** Opening Record excerpts block **

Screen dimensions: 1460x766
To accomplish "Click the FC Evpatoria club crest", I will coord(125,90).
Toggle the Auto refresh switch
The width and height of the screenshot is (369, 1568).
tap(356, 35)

** Closing Record excerpts block **

**Work item:** Return all of the data above exactly, leaving out no line.

**Task answer:**
Screen dimensions: 1460x766
To accomplish "Click the FC Evpatoria club crest", I will coord(125,90).
Toggle the Auto refresh switch
The width and height of the screenshot is (369, 1568).
tap(356, 35)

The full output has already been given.